The answer must consist of the records below, repeated exactly.

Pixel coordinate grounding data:
*** Begin section ***

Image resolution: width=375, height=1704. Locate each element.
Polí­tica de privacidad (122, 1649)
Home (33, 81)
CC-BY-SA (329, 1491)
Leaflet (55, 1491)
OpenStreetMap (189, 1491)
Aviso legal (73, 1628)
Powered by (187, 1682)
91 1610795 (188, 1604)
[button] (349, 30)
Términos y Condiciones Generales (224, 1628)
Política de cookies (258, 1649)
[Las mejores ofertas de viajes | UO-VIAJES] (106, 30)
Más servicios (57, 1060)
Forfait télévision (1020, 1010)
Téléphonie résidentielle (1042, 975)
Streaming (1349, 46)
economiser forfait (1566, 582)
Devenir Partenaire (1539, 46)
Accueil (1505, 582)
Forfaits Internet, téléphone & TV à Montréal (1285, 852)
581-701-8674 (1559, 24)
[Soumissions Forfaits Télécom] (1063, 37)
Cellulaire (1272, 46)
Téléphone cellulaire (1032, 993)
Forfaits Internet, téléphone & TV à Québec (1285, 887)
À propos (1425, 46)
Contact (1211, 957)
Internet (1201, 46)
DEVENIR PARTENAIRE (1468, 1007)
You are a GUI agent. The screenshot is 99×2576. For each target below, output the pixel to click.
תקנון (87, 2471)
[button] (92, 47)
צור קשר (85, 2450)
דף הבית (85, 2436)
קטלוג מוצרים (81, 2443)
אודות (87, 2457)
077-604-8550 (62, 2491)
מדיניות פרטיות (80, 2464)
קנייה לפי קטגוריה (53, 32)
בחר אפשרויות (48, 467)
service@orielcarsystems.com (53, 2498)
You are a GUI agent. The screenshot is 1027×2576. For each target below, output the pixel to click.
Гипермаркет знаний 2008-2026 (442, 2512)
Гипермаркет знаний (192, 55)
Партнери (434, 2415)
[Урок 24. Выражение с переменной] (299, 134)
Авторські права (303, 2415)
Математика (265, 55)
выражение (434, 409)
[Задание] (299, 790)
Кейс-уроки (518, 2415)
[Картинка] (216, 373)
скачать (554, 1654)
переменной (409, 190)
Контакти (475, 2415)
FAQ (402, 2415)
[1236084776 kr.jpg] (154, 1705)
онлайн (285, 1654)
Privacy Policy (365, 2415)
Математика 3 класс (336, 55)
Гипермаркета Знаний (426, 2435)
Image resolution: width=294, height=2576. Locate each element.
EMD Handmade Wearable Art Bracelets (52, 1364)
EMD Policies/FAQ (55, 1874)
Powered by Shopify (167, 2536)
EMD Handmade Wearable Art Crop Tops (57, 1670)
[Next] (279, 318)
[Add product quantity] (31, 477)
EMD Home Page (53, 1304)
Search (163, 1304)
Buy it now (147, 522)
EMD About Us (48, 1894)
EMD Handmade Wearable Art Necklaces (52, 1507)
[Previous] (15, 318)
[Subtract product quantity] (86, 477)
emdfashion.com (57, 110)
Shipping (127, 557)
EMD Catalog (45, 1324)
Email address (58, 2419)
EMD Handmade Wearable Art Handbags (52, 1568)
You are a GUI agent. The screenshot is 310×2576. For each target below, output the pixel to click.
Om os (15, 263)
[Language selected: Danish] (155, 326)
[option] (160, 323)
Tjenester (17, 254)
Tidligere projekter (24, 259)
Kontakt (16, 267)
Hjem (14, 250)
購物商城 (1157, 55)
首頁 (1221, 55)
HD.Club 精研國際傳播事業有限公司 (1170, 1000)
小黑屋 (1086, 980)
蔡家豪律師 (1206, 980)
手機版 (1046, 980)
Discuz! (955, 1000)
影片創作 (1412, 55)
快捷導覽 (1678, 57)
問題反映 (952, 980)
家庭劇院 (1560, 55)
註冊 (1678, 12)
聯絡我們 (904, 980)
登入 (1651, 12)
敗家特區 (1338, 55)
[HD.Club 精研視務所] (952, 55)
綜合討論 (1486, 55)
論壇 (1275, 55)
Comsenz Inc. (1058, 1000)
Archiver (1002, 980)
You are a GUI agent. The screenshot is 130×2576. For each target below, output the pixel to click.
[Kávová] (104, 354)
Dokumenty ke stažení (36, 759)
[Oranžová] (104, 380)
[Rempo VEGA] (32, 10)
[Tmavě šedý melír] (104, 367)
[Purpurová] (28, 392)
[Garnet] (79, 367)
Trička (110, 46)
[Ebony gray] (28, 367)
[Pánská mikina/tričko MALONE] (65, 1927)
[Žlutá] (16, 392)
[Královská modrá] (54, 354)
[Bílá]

*** End section ***

● Response for this exercise
Image resolution: width=375, height=1704. Locate each element.
Polí­tica de privacidad (122, 1649)
Home (33, 81)
CC-BY-SA (329, 1491)
Leaflet (55, 1491)
OpenStreetMap (189, 1491)
Aviso legal (73, 1628)
Powered by (187, 1682)
91 1610795 (188, 1604)
[button] (349, 30)
Términos y Condiciones Generales (224, 1628)
Política de cookies (258, 1649)
[Las mejores ofertas de viajes | UO-VIAJES] (106, 30)
Más servicios (57, 1060)
Forfait télévision (1020, 1010)
Téléphonie résidentielle (1042, 975)
Streaming (1349, 46)
economiser forfait (1566, 582)
Devenir Partenaire (1539, 46)
Accueil (1505, 582)
Forfaits Internet, téléphone & TV à Montréal (1285, 852)
581-701-8674 (1559, 24)
[Soumissions Forfaits Télécom] (1063, 37)
Cellulaire (1272, 46)
Téléphone cellulaire (1032, 993)
Forfaits Internet, téléphone & TV à Québec (1285, 887)
À propos (1425, 46)
Contact (1211, 957)
Internet (1201, 46)
DEVENIR PARTENAIRE (1468, 1007)
You are a GUI agent. The screenshot is 99×2576. For each target below, output the pixel to click.
תקנון (87, 2471)
[button] (92, 47)
צור קשר (85, 2450)
דף הבית (85, 2436)
קטלוג מוצרים (81, 2443)
אודות (87, 2457)
077-604-8550 (62, 2491)
מדיניות פרטיות (80, 2464)
קנייה לפי קטגוריה (53, 32)
בחר אפשרויות (48, 467)
service@orielcarsystems.com (53, 2498)
You are a GUI agent. The screenshot is 1027×2576. For each target below, output the pixel to click.
Гипермаркет знаний 2008-2026 (442, 2512)
Гипермаркет знаний (192, 55)
Партнери (434, 2415)
[Урок 24. Выражение с переменной] (299, 134)
Авторські права (303, 2415)
Математика (265, 55)
выражение (434, 409)
[Задание] (299, 790)
Кейс-уроки (518, 2415)
[Картинка] (216, 373)
скачать (554, 1654)
переменной (409, 190)
Контакти (475, 2415)
FAQ (402, 2415)
[1236084776 kr.jpg] (154, 1705)
онлайн (285, 1654)
Privacy Policy (365, 2415)
Математика 3 класс (336, 55)
Гипермаркета Знаний (426, 2435)
Image resolution: width=294, height=2576. Locate each element.
EMD Handmade Wearable Art Bracelets (52, 1364)
EMD Policies/FAQ (55, 1874)
Powered by Shopify (167, 2536)
EMD Handmade Wearable Art Crop Tops (57, 1670)
[Next] (279, 318)
[Add product quantity] (31, 477)
EMD Home Page (53, 1304)
Search (163, 1304)
Buy it now (147, 522)
EMD About Us (48, 1894)
EMD Handmade Wearable Art Necklaces (52, 1507)
[Previous] (15, 318)
[Subtract product quantity] (86, 477)
emdfashion.com (57, 110)
Shipping (127, 557)
EMD Catalog (45, 1324)
Email address (58, 2419)
EMD Handmade Wearable Art Handbags (52, 1568)
You are a GUI agent. The screenshot is 310×2576. For each target below, output the pixel to click.
Om os (15, 263)
[Language selected: Danish] (155, 326)
[option] (160, 323)
Tjenester (17, 254)
Tidligere projekter (24, 259)
Kontakt (16, 267)
Hjem (14, 250)
購物商城 (1157, 55)
首頁 (1221, 55)
HD.Club 精研國際傳播事業有限公司 (1170, 1000)
小黑屋 (1086, 980)
蔡家豪律師 (1206, 980)
手機版 (1046, 980)
Discuz! (955, 1000)
影片創作 (1412, 55)
快捷導覽 (1678, 57)
問題反映 (952, 980)
家庭劇院 (1560, 55)
註冊 (1678, 12)
聯絡我們 (904, 980)
登入 (1651, 12)
敗家特區 (1338, 55)
[HD.Club 精研視務所] (952, 55)
綜合討論 (1486, 55)
論壇 (1275, 55)
Comsenz Inc. (1058, 1000)
Archiver (1002, 980)
You are a GUI agent. The screenshot is 130×2576. For each target below, output the pixel to click.
[Kávová] (104, 354)
Dokumenty ke stažení (36, 759)
[Oranžová] (104, 380)
[Rempo VEGA] (32, 10)
[Tmavě šedý melír] (104, 367)
[Purpurová] (28, 392)
[Garnet] (79, 367)
Trička (110, 46)
[Ebony gray] (28, 367)
[Pánská mikina/tričko MALONE] (65, 1927)
[Žlutá] (16, 392)
[Královská modrá] (54, 354)
[Bílá]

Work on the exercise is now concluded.